Apache CarbonData Dev Mailing List archive - Re: Discussion(New feature) regarding single pass data loading solution.

Apache CarbonData Dev Mailing List archive

Re: Discussion(New feature) regarding single pass data loading solution.

Posted by Aniket Adnaik on Oct 12, 2016; 10:20pm
URL: http://apache-carbondata-dev-mailing-list-archive.168.s1.nabble.com/Discussion-New-feature-regarding-single-pass-data-loading-solution-tp1761p1820.html

Hi Ravi,

1. I agree with Jihong that creation of global dictionary should be
optional, so that it can be disabled to improve the load performance. User
should be made aware that using global dictionary may boost the query
performance.
2. We should have a generic interface to manage global dictionary when its
from external sources. In general, it is not a good idea to depend on too
many external tools.
3. May be we should allow user to generate global dictionary separately
through SQL command or similar. Something like materialized view. This
means carbon should avoid using local dictionary and do late
materialization when global dictionary is present.
4. May be we should think of some ways to create global dictionary lazily
as we serve SELECT queries.

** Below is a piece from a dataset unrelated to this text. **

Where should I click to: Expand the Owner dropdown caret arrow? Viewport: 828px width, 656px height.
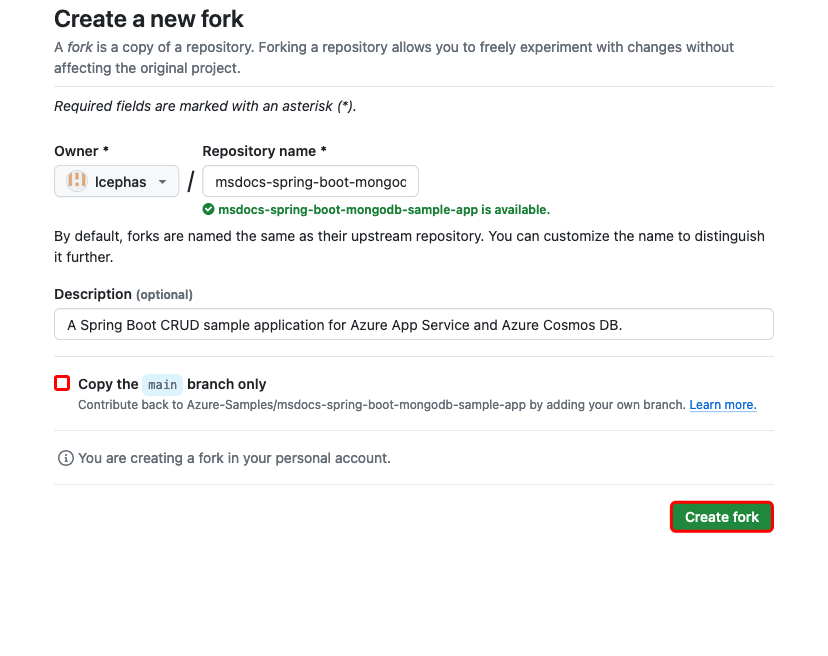[163, 182]
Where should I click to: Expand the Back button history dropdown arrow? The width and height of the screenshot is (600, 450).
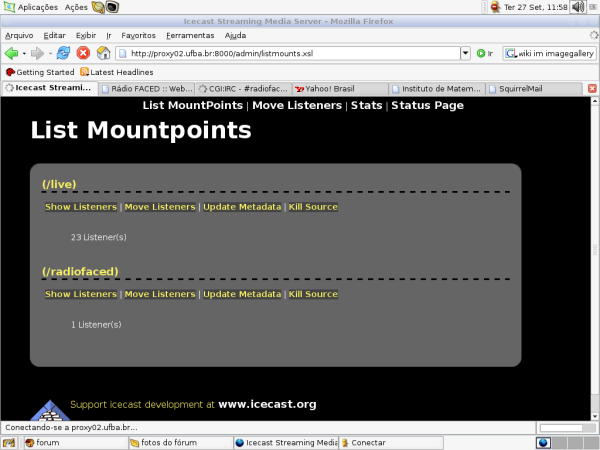pos(25,53)
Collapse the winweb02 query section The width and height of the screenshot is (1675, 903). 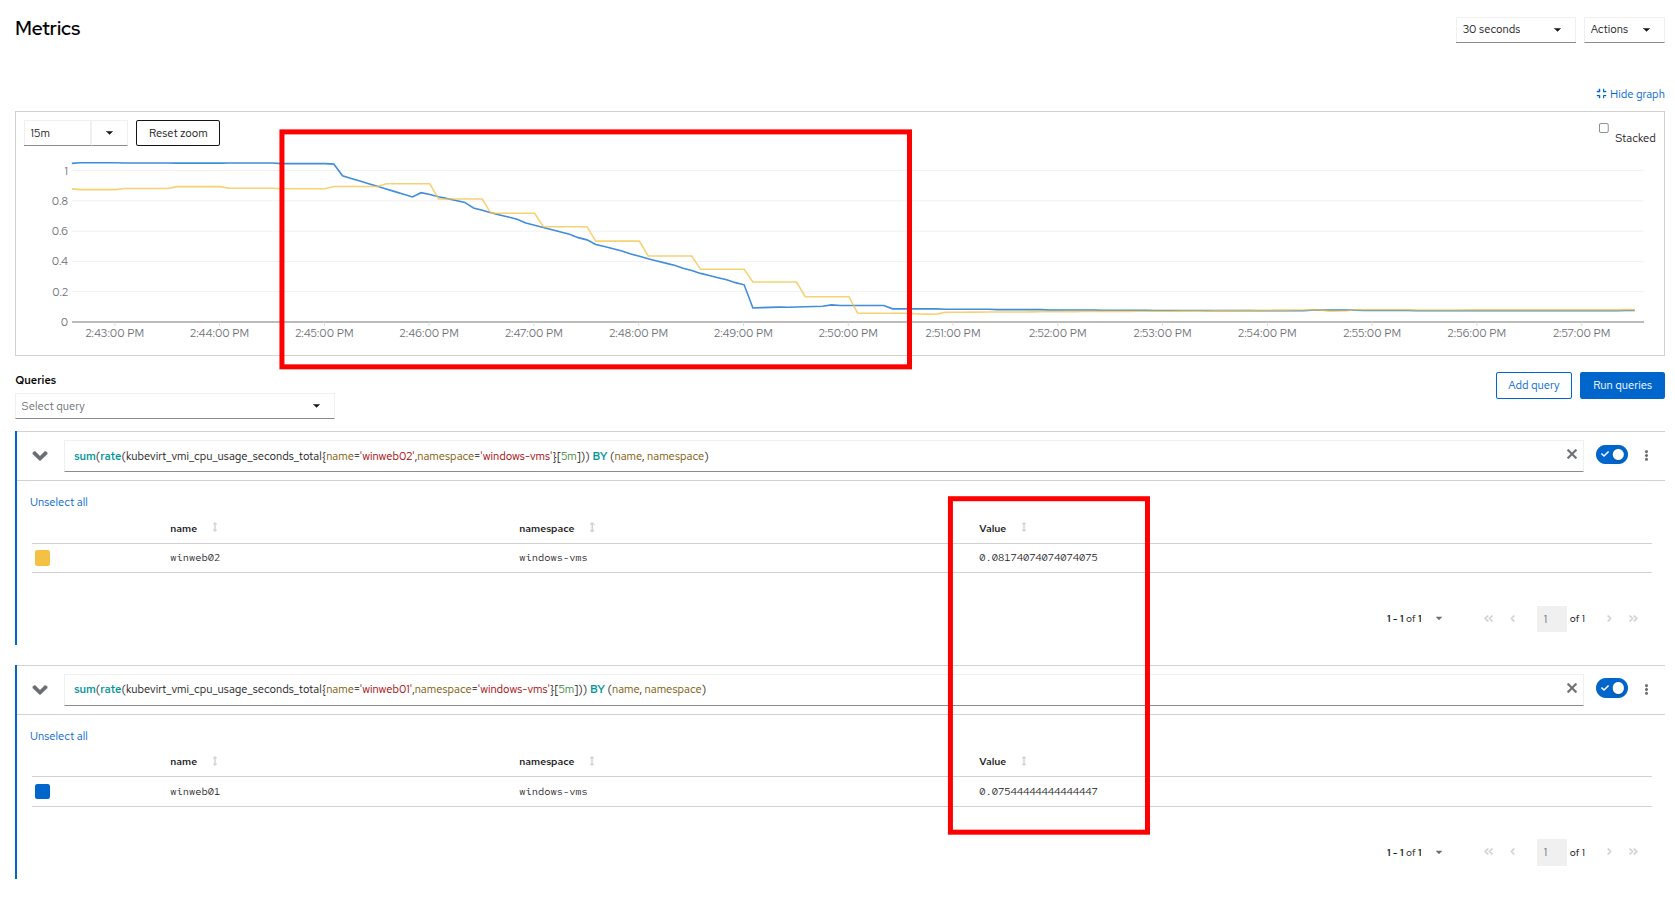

Implementation may not be that straight
forward. Not sure if its worth the effort.

Best Regards,
Aniket

On Tue, Oct 11, 2016 at 7:59 PM, Jihong Ma <[hidden email]> wrote:

>
> A rather straight option is allow user to supply global dictionary
> generated somewhere else or we build a separate tool just for generating as
> well updating dictionary. Then the general normal data loading process will
> encode columns with local dictionary if not supplied. This should cover
> majority of cases for low-medium cardinality column. For the cases we have
> to incorporate online dictionary update, use a lock mechanism to sync up
> should serve the purpose.
>
> In another words, generating global dictionary is an optional step, only
> triggered when needed, not a default step as we do currently.
>
> Jihong
>
> -----Original Message-----
> From: Ravindra Pesala [mailto:[hidden email]]
> Sent: Tuesday, October 11, 2016 2:33 AM
> To: dev
> Subject: Discussion(New feature) regarding single pass data loading
> solution.
>
> Hi All,
>
> This discussion is regarding single pass data load solution.
>
> Currently data is loading to carbon in 2 pass/jobs
> 1. Generating global dictionary using spark job.
> 2. Encode the data with dictionary values and create carbondata files.
> This 2 pass solution has many disadvantages like it needs to read the data
> twice in case of csv files input or it needs to execute dataframe twice if
> data is loaded from dataframe.
>
> In order to overcome from above issues of 2 pass dataloading, we can have
> single pass dataloading and following are the alternate solutions.
>
> Use local dictionary
> Use local dictionary for each carbondata file while loading data, but it
> may lead to query performance degradation and more memory footprint.
>
> Use KV store/distributed map.
> *HBase/Cassandra cluster : *
> Dictionary data would be stored in KV store and generates the dictionary
> value if it is not present in it. We all know the pros/cons of Hbase but
> following are few.
> Pros : These are apache licensed
> Easy to implement to store/retreive dictionary values.
> Performance need to be evaluated.
>
> Cons : Need to maintain seperate cluster for maintaining global
> dictionary.
>
> *Hazlecast distributed map : *
> Dictionary data could be saved in distributed concurrent hash map of
> hazlecast. It is in-memory map and partioned as per number of nodes. And
> even we can maintain the backups using sync/async functionality to avoid
> the data loss when instance is down. We no need to maintain seperate
> cluster for it as it can run on executor jvm itself.
> Pros: It is apache licensed.
> No need to maintain seperate cluster as instances can run in
> executor jvms.
> Easy to implement and store/retreive dictionary values.
> It is pure java implementation.
> There is no master/slave concept and no single point failure.
>
> Cons: Performance need to be evaluated.
>
> *Redis distributed map : *
> It is also in-memory map but it is coded in c language so we should
> have java client libraries to interact with redis. Need to maintain
> seperate cluster for it. It also can partition the data.
> Pros : More feature rich than Hazlecast.
> Easy to implement and store/retreive dictionary values.
> Cons : Need to maintain seperate cluster for maintaining global
> dictionary.
> May not be suitable for big data stack.
> It is BSD licensed (Not sure whether we can use or not)
> Online performance figures says it is little slower than hazlecast.
>
> Please let me know which would be best fit for our loading solution. And
> please add any other suitable solution if I missed.
> --
> Thanks & Regards,
> Ravi
>